** Opening TASK MATERIAL block **

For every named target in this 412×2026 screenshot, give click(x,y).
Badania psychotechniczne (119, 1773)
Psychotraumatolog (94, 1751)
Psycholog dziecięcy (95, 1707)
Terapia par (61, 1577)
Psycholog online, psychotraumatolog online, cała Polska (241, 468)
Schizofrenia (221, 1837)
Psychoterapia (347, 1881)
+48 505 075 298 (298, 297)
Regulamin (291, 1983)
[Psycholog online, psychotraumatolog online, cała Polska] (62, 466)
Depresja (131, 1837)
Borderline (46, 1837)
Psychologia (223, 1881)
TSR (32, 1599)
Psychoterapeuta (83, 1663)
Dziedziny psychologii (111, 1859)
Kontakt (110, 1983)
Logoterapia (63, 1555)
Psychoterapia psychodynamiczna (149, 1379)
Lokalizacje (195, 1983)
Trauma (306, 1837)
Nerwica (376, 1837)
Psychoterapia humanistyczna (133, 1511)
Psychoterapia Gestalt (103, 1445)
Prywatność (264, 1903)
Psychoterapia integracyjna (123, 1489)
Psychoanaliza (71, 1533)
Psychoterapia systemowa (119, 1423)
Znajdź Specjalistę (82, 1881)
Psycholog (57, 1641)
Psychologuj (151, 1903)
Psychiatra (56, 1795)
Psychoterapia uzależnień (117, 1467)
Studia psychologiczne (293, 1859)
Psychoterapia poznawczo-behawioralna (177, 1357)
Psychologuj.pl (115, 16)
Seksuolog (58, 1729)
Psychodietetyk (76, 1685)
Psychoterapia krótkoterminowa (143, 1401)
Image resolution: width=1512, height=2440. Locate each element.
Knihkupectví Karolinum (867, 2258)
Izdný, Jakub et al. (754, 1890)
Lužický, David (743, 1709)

** Closing TASK MATERIAL block **

WORK REQUEST - Copy out all lines from the records where the word "online" appears.

RESPONSE BELOW -
Psycholog online, psychotraumatolog online, cała Polska (241, 468)
[Psycholog online, psychotraumatolog online, cała Polska] (62, 466)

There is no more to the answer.